If you put one-twelfth of your vacation budget into an account each month, then you can vacation without debt.
Why don’t more people do this? I wish I had the answer. But the account should be stable and accessible — like a savings account, for example.
5. Holiday Funds
It amazes me how much some people spend during the holidays. It amazes me even more that they spend it without having saved it first. This, like the vacation fund, is a no-brainer. If you spend a bit for the holidays, accumulate it in advance. Then you’re good to go. This is a perfect use of a savings account.
6. Accumulation Funds
Once you have your retirement and other financial goals on autopilot, you may find you still have a little left over — especially if you plan properly and live within your means. Accumulating your excess money in a savings account until you earmark it elsewhere provides a lot of convenience and opportunity. Then you can choose what to do with the money without having to worry about the market.
7. Accrual Account
The accrual account is another one of those no-brainer savings accounts that pretty much everyone should have. We all have expenses that don’t conveniently coincide with the frequency of our paychecks. For example, car insurance is typically paid semiannually, or else you’re charged a fee to pay it monthly. Homeowners insurance, real estate taxes, vehicle registration — many expenses are periodic and often more than we want to spend out of one paycheck.

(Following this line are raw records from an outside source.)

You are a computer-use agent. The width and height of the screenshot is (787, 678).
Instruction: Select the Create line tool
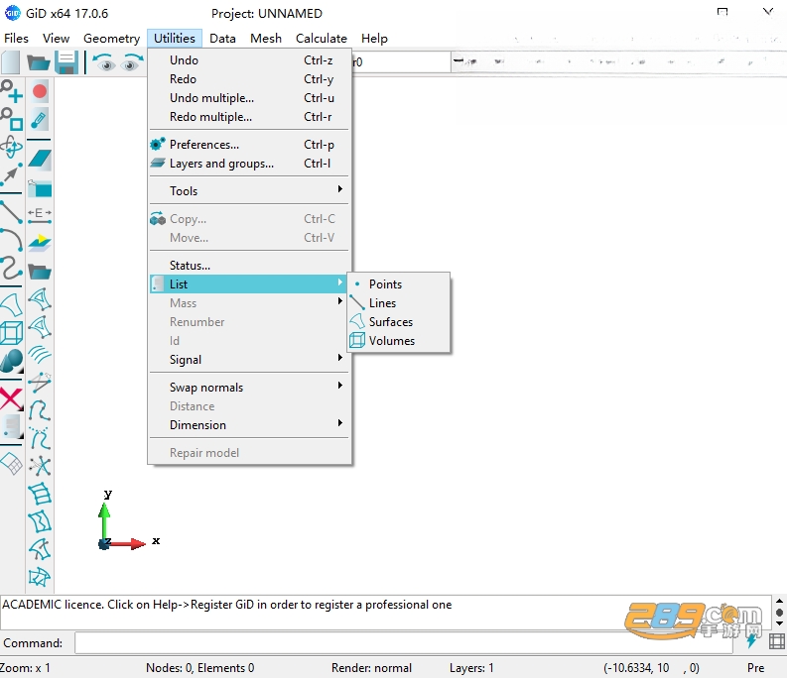click(12, 211)
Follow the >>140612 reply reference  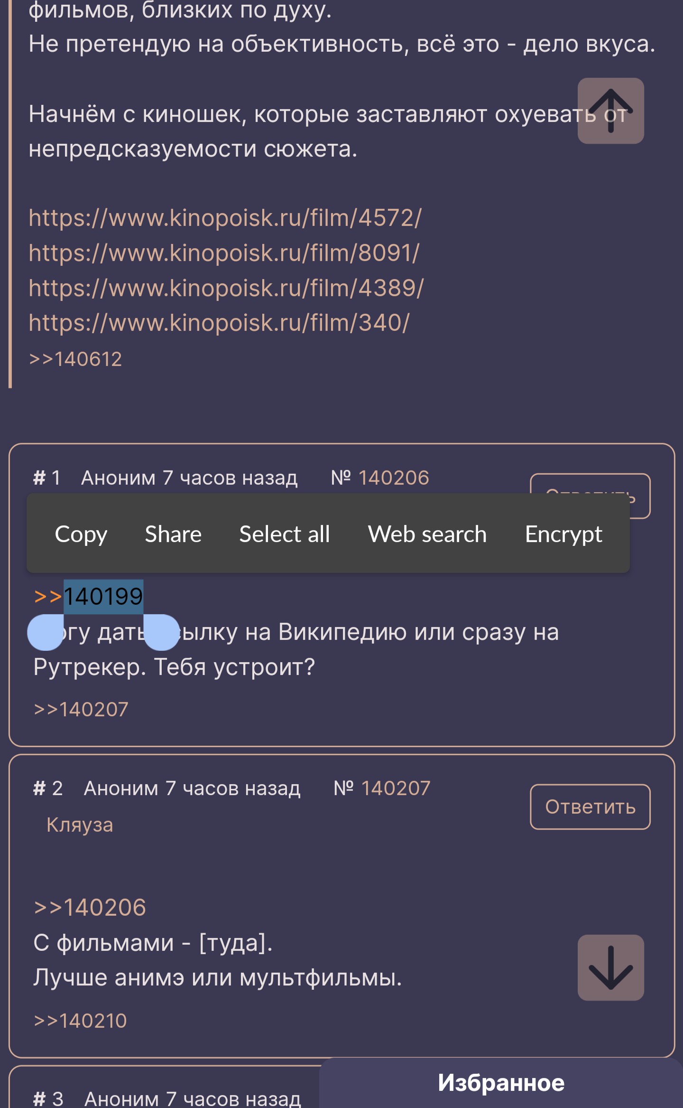[x=75, y=359]
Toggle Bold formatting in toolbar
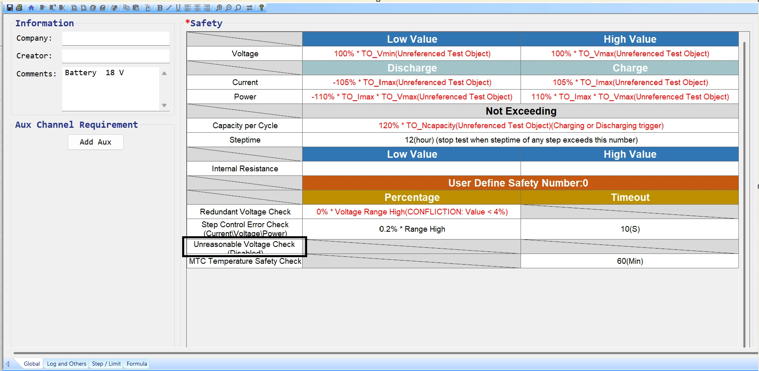Viewport: 759px width, 371px height. [x=160, y=8]
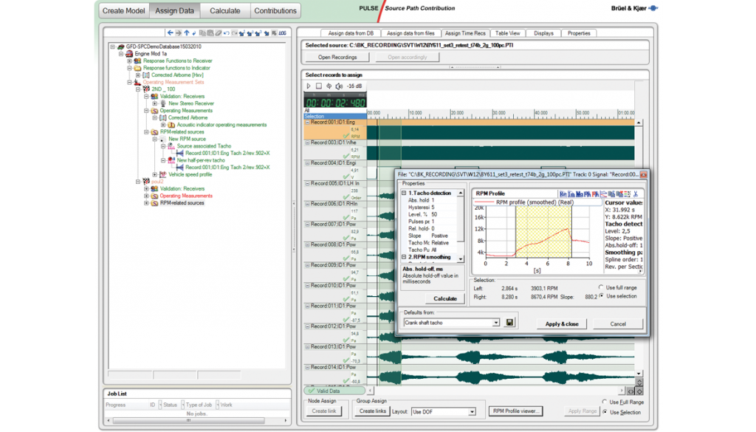Open the 'Contributions' tab

(x=275, y=10)
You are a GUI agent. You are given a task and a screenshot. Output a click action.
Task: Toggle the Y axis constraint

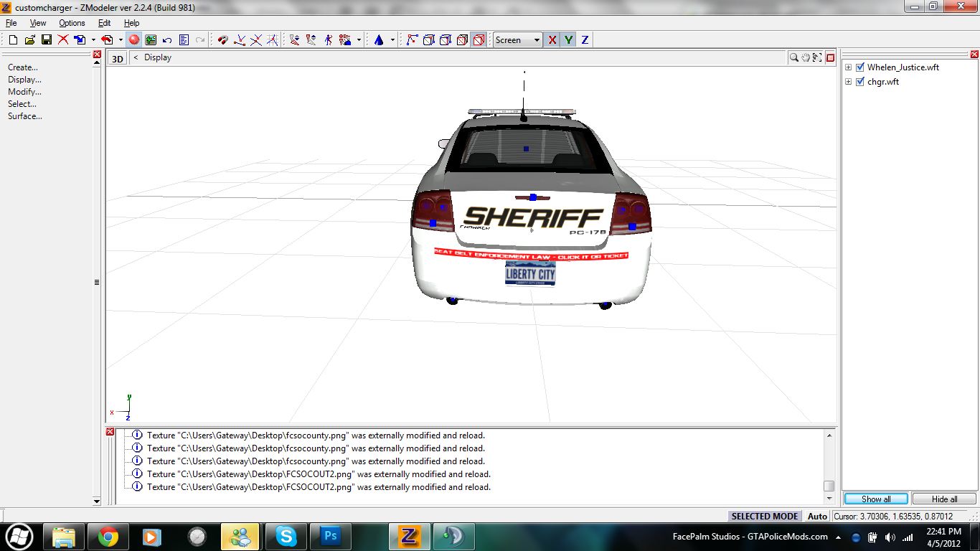coord(568,40)
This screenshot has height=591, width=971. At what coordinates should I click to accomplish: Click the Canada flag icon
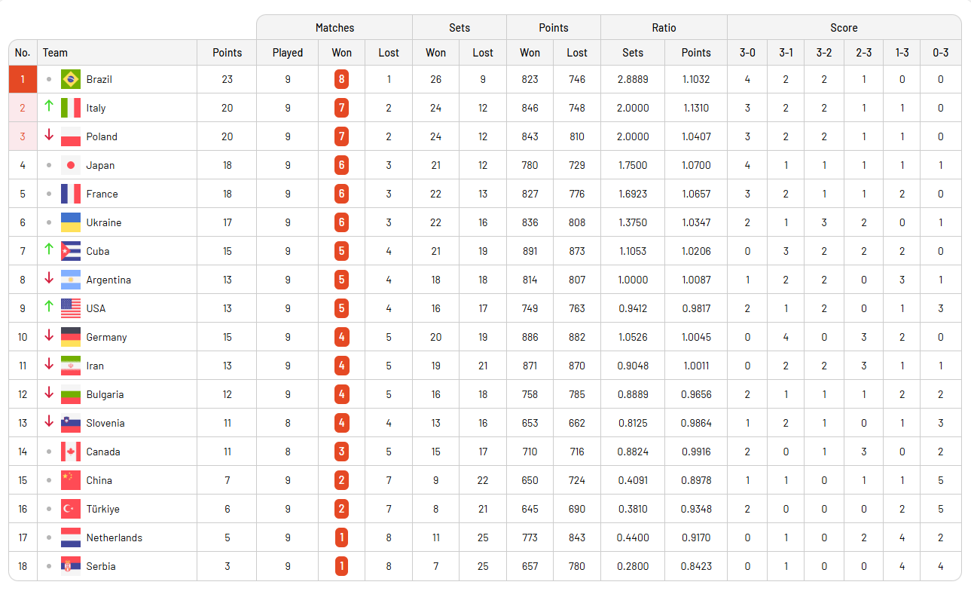71,452
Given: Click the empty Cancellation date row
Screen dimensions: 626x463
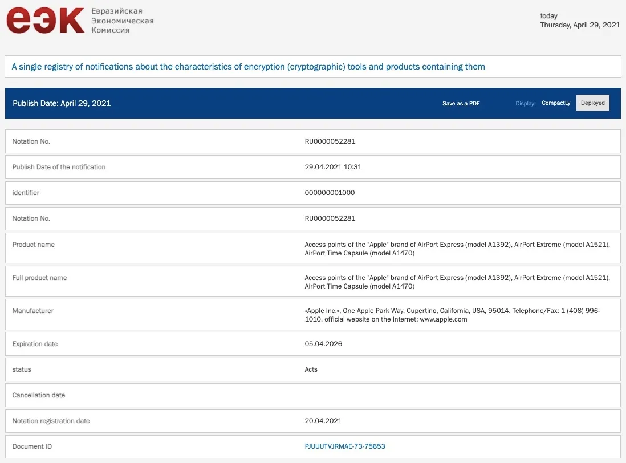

But if we put money into an accrual account each pay period to cover these expenses, then we have the funds available when needed. And it can save you money instead of paying an insurance company to bill you monthly.
Again, it’s a short time horizon and most important that the money remains intact. Another perfect candidate for a savings account.
The things we need savings accounts for are staples of sound money management. But how we use them may change. There’s no reason you can’t use an online savings account to get a little more interest, as long as your money is still sufficiently accessible.
An online savings account only helps with convenience. And it can open up a lot more options than you might have in your neighborhood.
In some cases, money-market accounts or high-yield checking accounts can serve as savings accounts with a little better return. CIT Bank, for example, provides both money-market accounts and high-yield checking accounts with interest rates above the national average. But beware of potential risk, especially with true money-market accounts — your principal is not guaranteed.
In spite of the proliferation of online options, a local credit union still can work for many people. These institutions often do old-school banking — you’re a person, not a number. Plus, they often pay out slightly better than the banks.
The Bottom Line on Why You Should Have a Savings Account
We still need accounts that offer immediate access to our money, as well as the highest level of safety and stability. Those objectives are more important than return for these specific funds. Having our short-term and emergency money extremely safe frees us to be aggressive with our long-term funds.
The finances haven’t changed. Financial technology may help us do things more conveniently and in simpler ways, but it hasn’t made savings accounts irrelevant. Rather, it has made them more accessible and increased your options. And that’s a win.